- **Objectif a**
Présentez en liste JSON de chaînes, une chaîne par ligne et sans les lignes vides, uniquement la partie du listing qui commence à la ligne contenant « Enable the Timeout actions toggle » et se termine à la ligne contenant « pos(557,228) ».

- **Page**
____________

Yvon Guilcher. Photographie © Les Musiciens de Saint-Julien. Yvon Guilcher. Photographie © Les Musiciens de Saint-Julien.

La chanson « Les Loups », 7e titre du nouvel album de la chanteuse Camille Dalmais, Ouï, présentée comme l’arrangement d’une chanson traditionnelle, a été écrite et composée par Yvon Guilcher dans les années 1990, enregistrée sur support K7, puis sur cédé en 1997. Cette chanson originale (Je mène les loups) est un pastiche (« dans le style de »), que l’auteur et compositeur n’a pas jugé bon de déposer à la SACEM, comme des dizaines d’autres de ses œuvres, souvent destinées à ses stages de danses traditionnelles.

Si on en juge par le succès (un standart dans le milieu folk et trad), cette chanson est fort réussie, le pastiche aussi. La production du dernier cédé de Camille avance qu’on a trouvé cette chanson dans un vieux grimoire. Cela est un peu gênant, car ce ne semble pas possible (quel grimoire ?), mais il faut bien donner des éléments de communication vendeurs.  Je mène les loups est tellement plus vrai que vrai, qu’on a certainement pensé qu’il s’agissait d’un air traditionnel repris dans l’enregistrement de 1997, d’autant que l’œuvre n’était pas protégée. A priori, la bonne foi ne fait pas défaut. On a repris ce qu’on pensait être une reprise. Yvon Guilcher ne demande pas un sou, il veut simplement que cette chanson qui n’est ni de Camille Dalmais, ni sortie d’un vieux grimoire lui soit attribuée. Dépôt SACEM ou pas, il y a antériorité. Le papa désire qu’on reconnaisse sa paternité, c’est une question d’amour et d’amour propre, il n’a pas besoin de pension alimentaire. On pourrait même tiquer un peu sur les arrangements (sur une chanson traditionnelle) que Camille Dalmais a déclarés à la SACEM (la chanson étant intégralement celle enregistrée par Guilcher, avec quelque habillage surajouté).

Yvon Gilcher et né dans le populaire traditionnel avec des parents chercheurs, qui ont collecté des milliers de chansons et danses dès les années 1945. S’il a passé l’agrégation d’Allemand et enseigné jusqu’à la retraite, il a continué l’œuvre familiale. Il joue divers instruments, flûtes à bec, cromorne, cornemuses, cuillers, joue et chante pendant près de vingt ans dans le groupe Mélusine, anime des ateliers de danse au sein d’une association créée avec sa sœur Naïk. Dans ce cadre, il invente des centaines de pastiches, illustrations de ses recherches, mais aussi pratiquement pour faire danser. Il est aussi docteur en ethnologie avec une thèse qui fait autorité, sur les danses anciennes.

____________

- **Relevés de positions cibles**
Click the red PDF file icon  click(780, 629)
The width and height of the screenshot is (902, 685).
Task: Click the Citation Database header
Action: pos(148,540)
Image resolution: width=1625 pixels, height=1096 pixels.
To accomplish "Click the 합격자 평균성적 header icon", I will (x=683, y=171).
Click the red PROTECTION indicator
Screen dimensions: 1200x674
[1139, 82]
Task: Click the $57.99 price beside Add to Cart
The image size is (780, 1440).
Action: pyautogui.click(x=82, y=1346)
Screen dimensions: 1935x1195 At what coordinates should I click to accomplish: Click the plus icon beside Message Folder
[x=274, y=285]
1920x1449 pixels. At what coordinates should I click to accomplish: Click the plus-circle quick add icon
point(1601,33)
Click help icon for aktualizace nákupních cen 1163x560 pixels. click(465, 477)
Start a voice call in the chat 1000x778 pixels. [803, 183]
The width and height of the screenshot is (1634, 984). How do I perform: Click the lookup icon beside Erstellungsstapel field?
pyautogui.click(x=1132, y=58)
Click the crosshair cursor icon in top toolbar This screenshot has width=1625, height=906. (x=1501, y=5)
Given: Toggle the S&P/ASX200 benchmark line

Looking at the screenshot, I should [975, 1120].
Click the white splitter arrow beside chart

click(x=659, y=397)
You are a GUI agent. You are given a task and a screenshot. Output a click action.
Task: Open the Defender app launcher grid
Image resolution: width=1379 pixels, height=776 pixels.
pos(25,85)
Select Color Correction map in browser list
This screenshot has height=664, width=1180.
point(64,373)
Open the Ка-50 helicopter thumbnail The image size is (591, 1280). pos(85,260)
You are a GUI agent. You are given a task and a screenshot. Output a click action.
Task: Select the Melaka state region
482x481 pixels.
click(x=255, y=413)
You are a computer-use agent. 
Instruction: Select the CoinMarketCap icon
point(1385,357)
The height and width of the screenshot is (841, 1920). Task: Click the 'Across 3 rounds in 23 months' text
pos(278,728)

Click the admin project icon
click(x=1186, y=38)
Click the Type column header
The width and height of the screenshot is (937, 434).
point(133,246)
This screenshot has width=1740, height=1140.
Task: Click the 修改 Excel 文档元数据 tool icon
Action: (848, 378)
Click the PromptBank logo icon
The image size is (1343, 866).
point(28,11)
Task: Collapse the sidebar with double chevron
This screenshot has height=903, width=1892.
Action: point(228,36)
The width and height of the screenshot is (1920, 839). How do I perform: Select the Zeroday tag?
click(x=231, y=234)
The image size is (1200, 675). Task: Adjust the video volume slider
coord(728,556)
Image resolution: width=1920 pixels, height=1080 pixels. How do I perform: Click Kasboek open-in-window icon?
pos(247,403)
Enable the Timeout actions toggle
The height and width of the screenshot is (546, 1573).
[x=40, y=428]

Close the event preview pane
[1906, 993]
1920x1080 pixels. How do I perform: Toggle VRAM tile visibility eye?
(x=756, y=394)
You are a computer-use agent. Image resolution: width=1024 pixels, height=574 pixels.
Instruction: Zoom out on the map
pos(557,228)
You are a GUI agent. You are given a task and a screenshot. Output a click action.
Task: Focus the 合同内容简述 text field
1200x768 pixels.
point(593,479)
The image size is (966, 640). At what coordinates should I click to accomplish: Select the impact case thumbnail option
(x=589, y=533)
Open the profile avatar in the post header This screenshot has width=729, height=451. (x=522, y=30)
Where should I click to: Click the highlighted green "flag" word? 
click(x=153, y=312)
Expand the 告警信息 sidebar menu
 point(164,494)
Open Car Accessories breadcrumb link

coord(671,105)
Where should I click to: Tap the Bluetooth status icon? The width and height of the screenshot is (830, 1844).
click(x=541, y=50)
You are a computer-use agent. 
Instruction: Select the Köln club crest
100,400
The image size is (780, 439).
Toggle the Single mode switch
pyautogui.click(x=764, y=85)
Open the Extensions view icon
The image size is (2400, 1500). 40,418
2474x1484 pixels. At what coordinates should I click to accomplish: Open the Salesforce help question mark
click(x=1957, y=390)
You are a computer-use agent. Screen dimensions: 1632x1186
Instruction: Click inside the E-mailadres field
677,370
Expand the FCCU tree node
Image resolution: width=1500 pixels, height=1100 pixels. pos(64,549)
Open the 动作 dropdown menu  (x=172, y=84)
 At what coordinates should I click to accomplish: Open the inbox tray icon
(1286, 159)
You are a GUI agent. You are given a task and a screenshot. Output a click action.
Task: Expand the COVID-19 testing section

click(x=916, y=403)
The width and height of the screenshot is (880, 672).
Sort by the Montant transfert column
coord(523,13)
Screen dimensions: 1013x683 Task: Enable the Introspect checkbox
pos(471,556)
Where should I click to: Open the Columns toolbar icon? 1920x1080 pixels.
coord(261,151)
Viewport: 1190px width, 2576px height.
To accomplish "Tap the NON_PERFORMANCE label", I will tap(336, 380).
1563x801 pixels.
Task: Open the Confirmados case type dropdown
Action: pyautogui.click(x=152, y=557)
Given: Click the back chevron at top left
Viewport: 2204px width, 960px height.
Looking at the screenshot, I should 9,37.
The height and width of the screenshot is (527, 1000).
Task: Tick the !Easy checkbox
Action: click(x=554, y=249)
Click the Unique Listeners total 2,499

____________

- **Objectif b**
Reproduisez fidèlement le passage de la page qui commence par les mots « Yvon Gilcher et » et se termine par « les danses anciennes. ».

- **Corrigé a**
[
  "Enable the Timeout actions toggle",
  "The height and width of the screenshot is (546, 1573).",
  "[x=40, y=428]",
  "Close the event preview pane",
  "[1906, 993]",
  "1920x1080 pixels. How do I perform: Toggle VRAM tile visibility eye?",
  "(x=756, y=394)",
  "You are a computer-use agent. Image resolution: width=1024 pixels, height=574 pixels.",
  "Instruction: Zoom out on the map",
  "pos(557,228)"
]

- **Corrigé b**
Yvon Gilcher et né dans le populaire traditionnel avec des parents chercheurs, qui ont collecté des milliers de chansons et danses dès les années 1945. S’il a passé l’agrégation d’Allemand et enseigné jusqu’à la retraite, il a continué l’œuvre familiale. Il joue divers instruments, flûtes à bec, cromorne, cornemuses, cuillers, joue et chante pendant près de vingt ans dans le groupe Mélusine, anime des ateliers de danse au sein d’une association créée avec sa sœur Naïk. Dans ce cadre, il invente des centaines de pastiches, illustrations de ses recherches, mais aussi pratiquement pour faire danser. Il est aussi docteur en ethnologie avec une thèse qui fait autorité, sur les danses anciennes.